Porque as grandes editoras estão muito felizes com isso, por poderem ter o streaming enquanto download. Porque podem continuar a pagar mal aos artistas, porque se enquadra dentro do sistema que existe. A WIPO não fez nada em relação a isso. Porquê? Porque as grandes empresas, com muito dinheiro, influenciam o sistema regulatório. E devia acontecer o contrário, o sistema regulatório devia proteger os cidadãos, a sociedade, a cultura. Que sentido faz um sistema regulatório que protege os interesses das empresas? Que são os mesmos interesses que criam monopólios. Obrigado por terem construído um sistema que facilita os monopólios. Há pouco tempo descobri que uma das razões pela qual a PRS [Performing Right Society], onde também trabalho, foi porque Samuel Coleridge-Taylor, um compositor negro do século XIX, morreu de pobreza. Isto porque alguém comprou as suas peças, e embora sejam imensas, ele nunca recebeu mais nada delas. E foi por isso que a PRS foi criada, para garantir que há direitos que permitam que o dinheiro continue a chegar às pessoas que criam a música, para que não morram na pobreza. Parece que esquecemos que essa é a base deste tema, a razão pela qual temos estes direitos de autor é para proteger o direito à vida das pessoas, para que possam viver e criar. E este sistema atual não tem isso no seu ADN. Sei que não vamos acabar com o capitalismo, mas isto não pode ser só sobre os vencedores. É preciso proteger a classe dos músicos, senão a protegermos, vamos perdê-la. A partir do momento em que a perdermos, não a teremos de volta. É como os construtores das catedrais, não é possível construir uma catedral gótica atualmente porque o conhecimento de como a fazer desapareceu, para sempre. Não sabem como o fazer. Se o que quereos é música feita em computadores, no quarto, para sempre, porque essa é mais barata de se fazer, então OK, vamos fazer isso. Mas e o resto?

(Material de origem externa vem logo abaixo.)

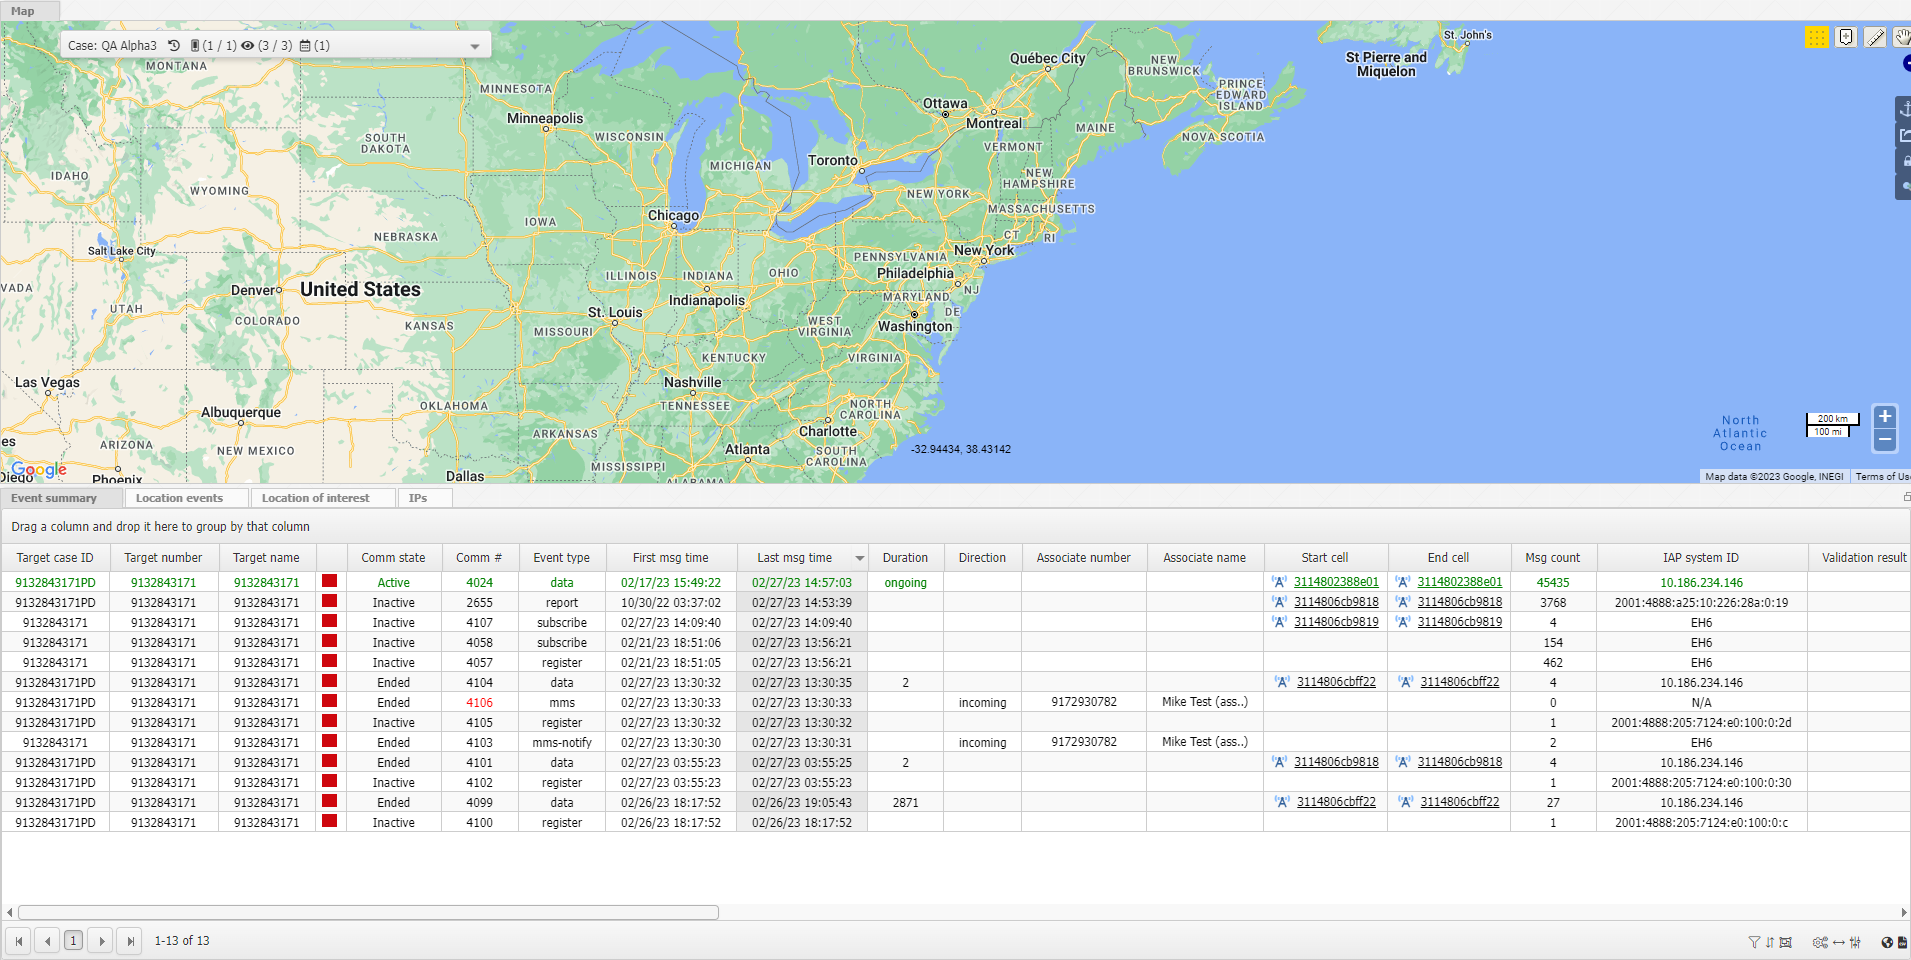Open the column settings sliders icon
The height and width of the screenshot is (960, 1911).
1855,942
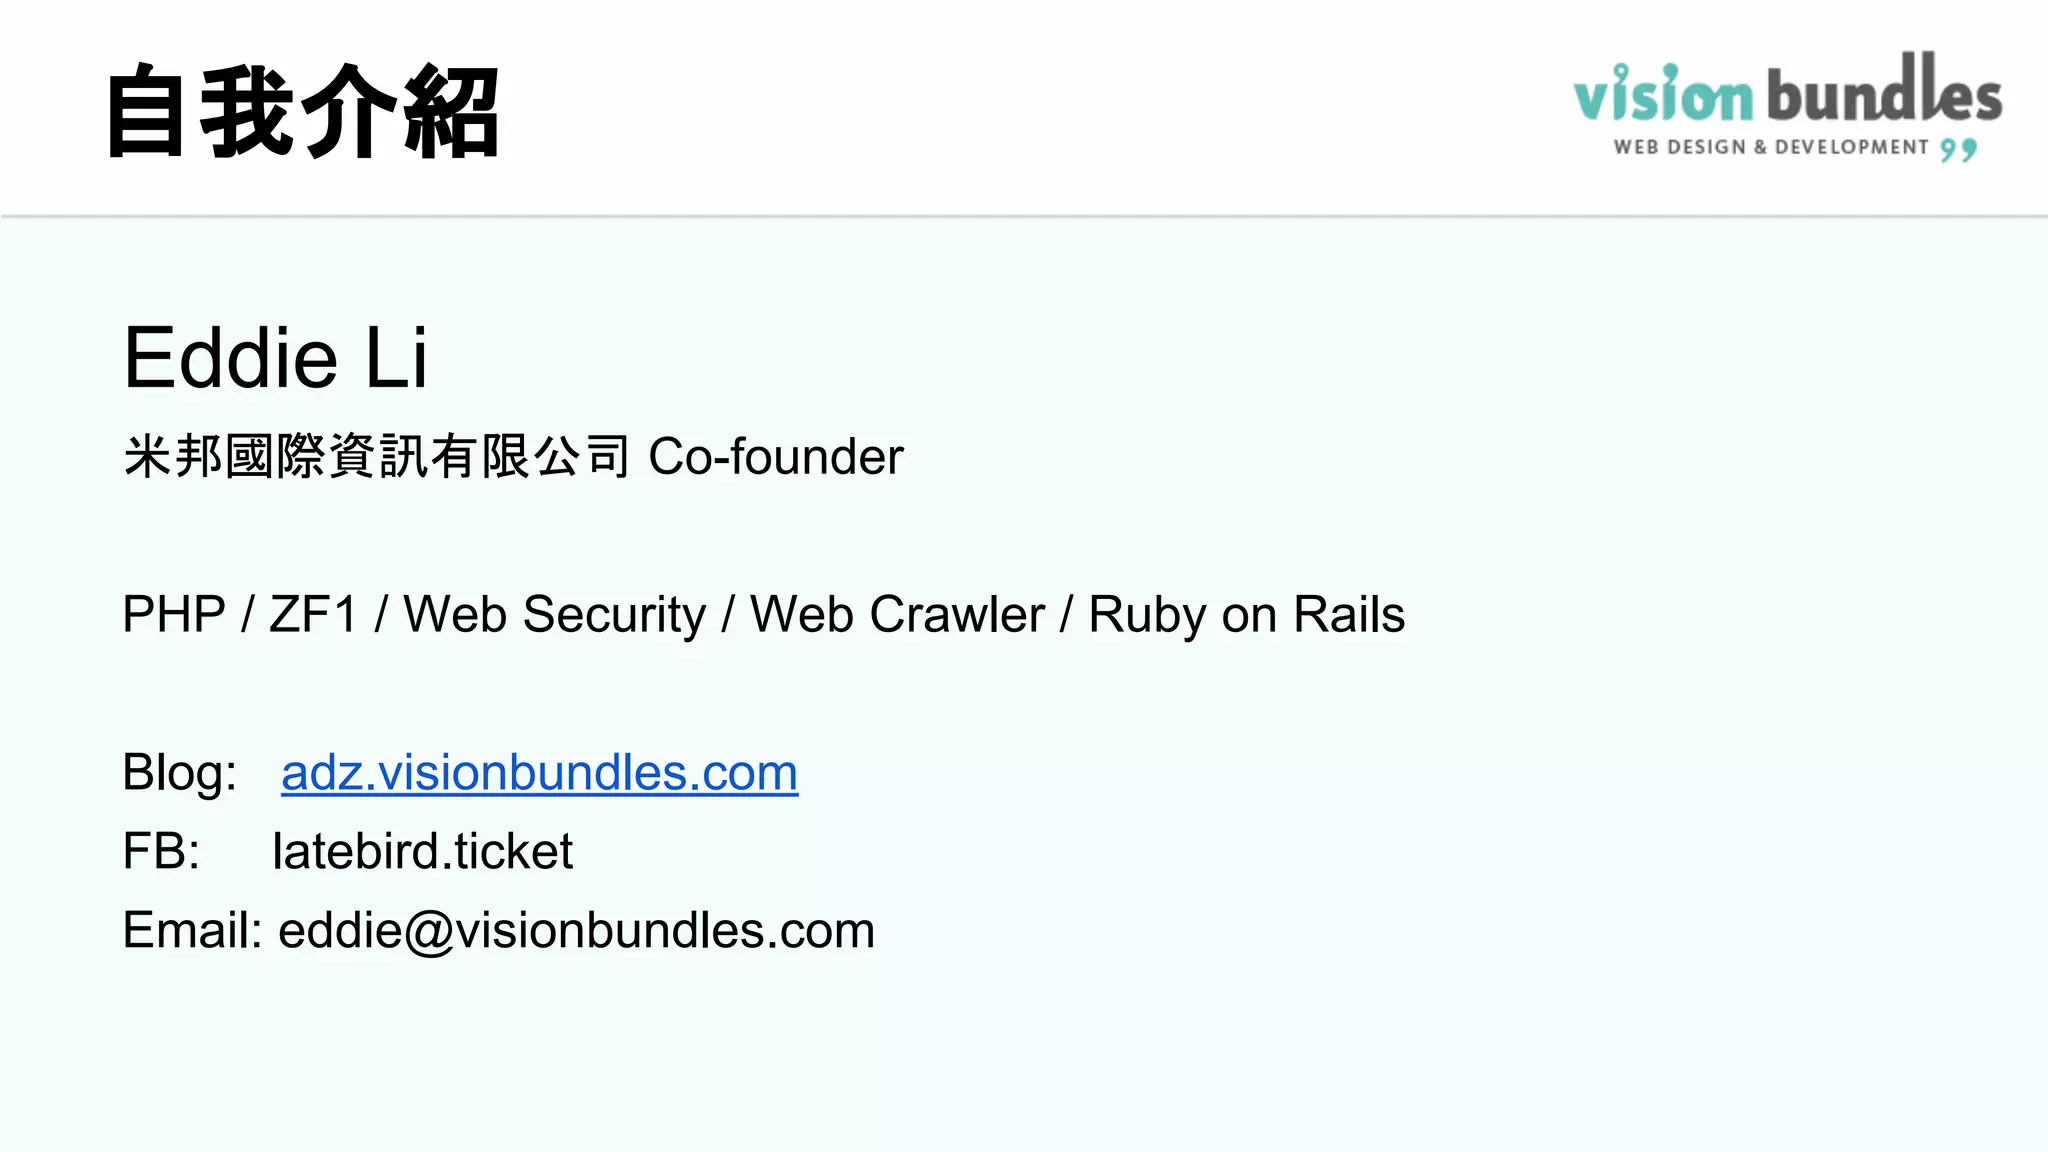Click the Chinese company name 米邦國際資訊有限公司
Viewport: 2048px width, 1152px height.
(377, 457)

Já conseguiu ver algum resultado desta sua campanha #BrokenRecord?
Houve alguns sucessos, a Sony concordou em esquecer dívidas históricas, a BMG vai suportar a minha campanha e tentar fazer acordos mais éticos. Manter esta pressão e esta luta, mesmo sabendo que não vamos corrigir o sistema por inteiro, é isso que queremos. Estamos a conseguir ter alguns resultados tangíveis. Mesmo que seja a única coisa que consegui, estarei feliz com isso. Alguns problemas são tão grandes que parece impossível fazer algo para os resolver. Senti que poderia fazer algo, porque percebo o sistema legislativo e os mecanismos para fazer pressão. E vou continuar.